Well, to start with, they are always (!) 8 pixels sequentially within a byte - and multiple byte in parallel for extended colour depth.

Why?

TL;DR: Because it simplifies hardware when multiple colour depth is handled.


Why are graphics stored this way when, if each bit of a pixel was stored sequentially (2 full pixels per byte), only one byte need be accessed and a simple >> 4 or & 0x0F could get a pixel's value?

Sure, on a simple, fixed colour depth system this would. But with variable (like 2,3 or 4 bpp) formats, a separate rendering pipe would be needed for each. At least when memory size is of concern.

Going always 4 bpp wastes memory space and bandwidth when not needed (like when in mode 0 with 2 bpp). Using a variable number of bits per pixel allows to reduce needed memory bandwidth and more important ROM space for the game - a direct influence in how complex a game can be at a given ROM size.

To understand how this simplifies the chip, it's necessary to look beyond a single pixel or byte, and even more important, see the pixels as a stream. To display 8 pixels in a 4 bpp mode, 4 bytes have to be read, which is the same as with a two pixel per byte encoding. Just instead latching 4 bytes in sequence and outputting them as 4 bits toward the pixel engine via of masking and shifting (*1), now each of the 4 bytes gets loaded into 4 shift registers, and shifted in parallel into the pixel engine. Memory load is exactly the same, just data encoding a bit different.

The very same hardware could now as well used to produce 1, 2 or 3 bpp graphics, by loading only 1, 2 or 3 bytes, and clear all other shift registers during load. The only difference is how to apply the clear signals (*2) and how much the address counter gets advanced (and registers loaded).

In the end it's the same way and reasoning why the Amiga did use a similar graphics system. Here is a good write-up about the same facts for the Amiga.

I'd say one simple video logic supporting 4 different colour depth is a great achievement.

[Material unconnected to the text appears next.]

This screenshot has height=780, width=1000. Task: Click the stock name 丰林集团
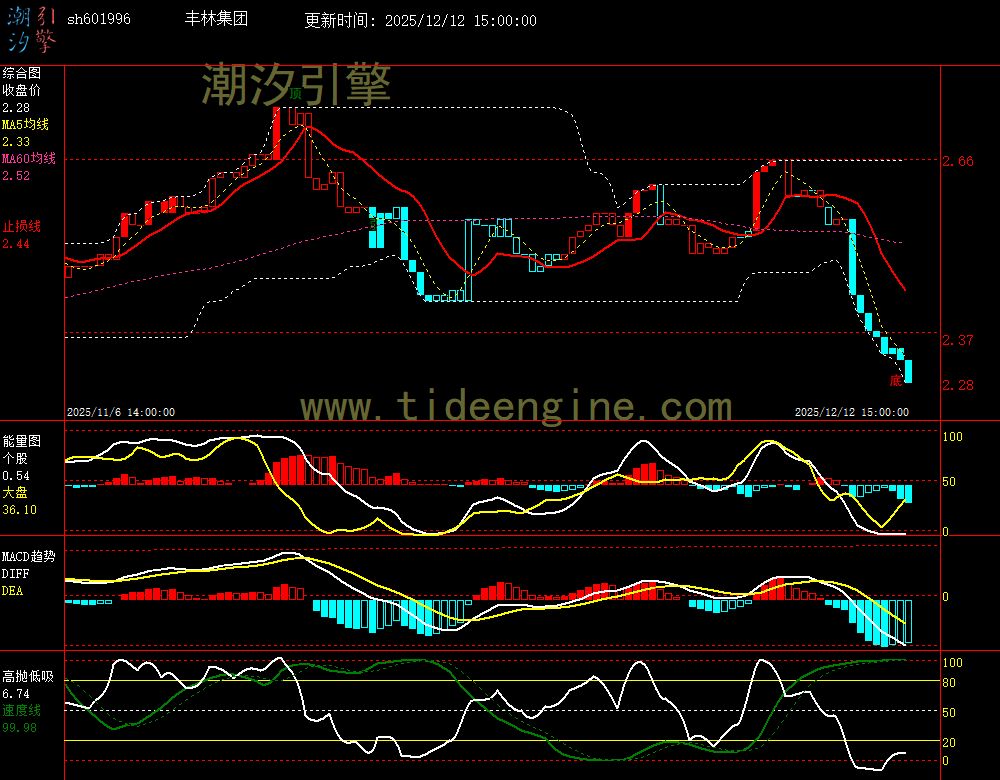(x=217, y=19)
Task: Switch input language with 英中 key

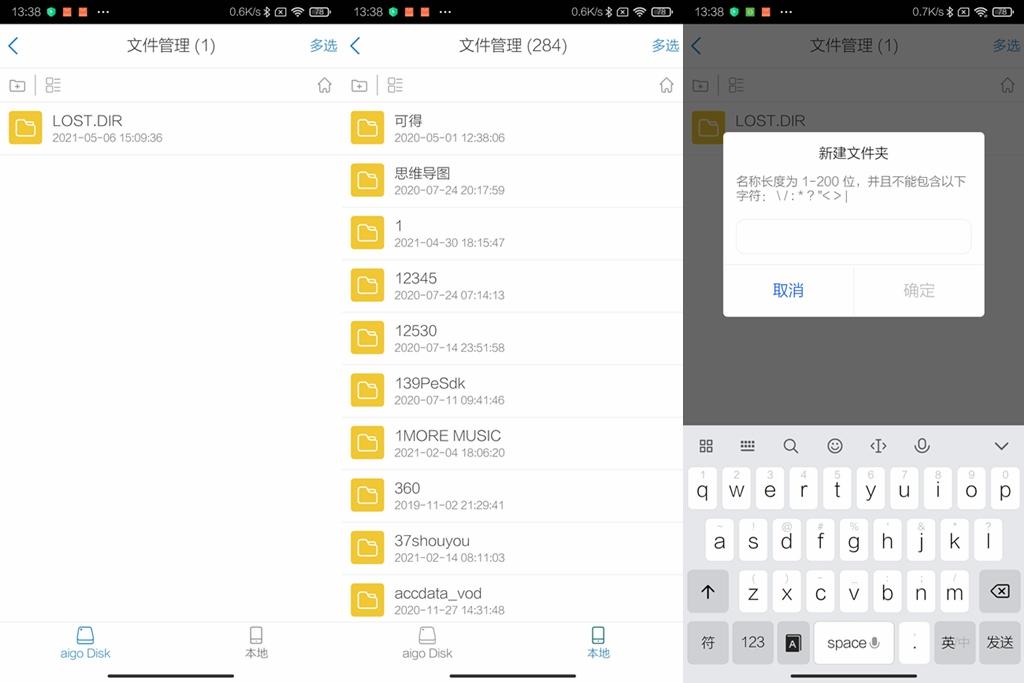Action: [x=954, y=642]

This seems like it would be not only much faster (less bit/math ops and memory accesses) but also simpler in design.

Not faster. At best equally fast - and at lower colour depth slower than an adaptive method like the used one. Also not really simpler in design - at least not when considering that it need to support different colour depth


*1 - Well, rather muxing.

*2 - The registers could be cleared every cycle, or be made to be cleared during mode set and then just never loaded.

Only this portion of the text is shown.